In Pyongyang, there is a concentration of central institutions whose officials too are looking for ways to survive outside the system. The fact that such disorder has reached even the capital city of Pyongyang has diminished the prestige of the leadership in the people’s eyes. As latecomers to the markets, Pyongyang residents are scrabbling for their individual livelihoods. Yet from above still come the orders for collective action such as infrastructural development, military mobilization and adherence to revolutionary thought. This is only serving to further distance the reality of Pyongyang residents’ lives from the their leadership.

Significantly, it is said that with Kim Jong-un succeeding his father Kim Jong-il, some North Koreans are thinking that there is a possibility of a change in leadership style. This is loosening the concept of an ‘absolute ruler’ to the point that it has become more difficult to carry out political purges. Take for example the purge of Ryugyung. In the past, all his associates would have disappeared with him yet only one man was punished. This may be explained by the ‘Provincialization of Pyongyang’ and the decentralization of the system. When rations stopped in Pyongyang and institutions were allowed to feed their employees rather than individuals relying on the state, a new concept of loyalty to one’s department – rather than to the Leader – was birthed in the minds of North Koreans.

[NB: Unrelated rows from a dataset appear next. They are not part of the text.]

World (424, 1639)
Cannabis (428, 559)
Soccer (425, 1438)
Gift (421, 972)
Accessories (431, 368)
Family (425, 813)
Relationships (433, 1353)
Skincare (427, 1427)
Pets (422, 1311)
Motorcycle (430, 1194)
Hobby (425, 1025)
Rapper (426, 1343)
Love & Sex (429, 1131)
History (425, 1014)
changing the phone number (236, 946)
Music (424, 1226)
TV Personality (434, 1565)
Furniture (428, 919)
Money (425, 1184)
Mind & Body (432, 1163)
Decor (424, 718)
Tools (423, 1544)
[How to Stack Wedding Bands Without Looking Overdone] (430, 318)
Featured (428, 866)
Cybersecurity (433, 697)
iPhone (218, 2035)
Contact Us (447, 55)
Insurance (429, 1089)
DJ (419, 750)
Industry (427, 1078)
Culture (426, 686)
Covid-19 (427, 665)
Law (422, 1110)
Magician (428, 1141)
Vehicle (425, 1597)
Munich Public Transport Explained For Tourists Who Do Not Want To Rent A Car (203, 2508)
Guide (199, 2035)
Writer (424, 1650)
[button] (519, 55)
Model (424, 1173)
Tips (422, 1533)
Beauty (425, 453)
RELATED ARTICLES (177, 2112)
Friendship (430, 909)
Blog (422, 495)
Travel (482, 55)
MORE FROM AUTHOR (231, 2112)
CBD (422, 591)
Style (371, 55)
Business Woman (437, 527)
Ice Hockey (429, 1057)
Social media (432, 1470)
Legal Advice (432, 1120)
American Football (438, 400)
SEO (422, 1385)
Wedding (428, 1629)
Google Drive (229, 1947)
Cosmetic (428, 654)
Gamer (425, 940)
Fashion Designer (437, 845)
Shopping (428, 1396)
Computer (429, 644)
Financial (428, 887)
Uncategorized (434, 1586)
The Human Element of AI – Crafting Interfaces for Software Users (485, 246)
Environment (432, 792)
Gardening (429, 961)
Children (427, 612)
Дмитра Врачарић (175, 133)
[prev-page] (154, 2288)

The markets have completely altered the fundamental nature of the binding ties of North Korean society. Not only has the leadership not been able to provide for its people, North Koreans have already opted out of the system. In this context, continuing aid to North Korea in its existing form serves not a humanitarian purpose, but a political purpose. We must re-think how to aid the North Korean people as they continue to seek ways of sustaining their lives outside the system.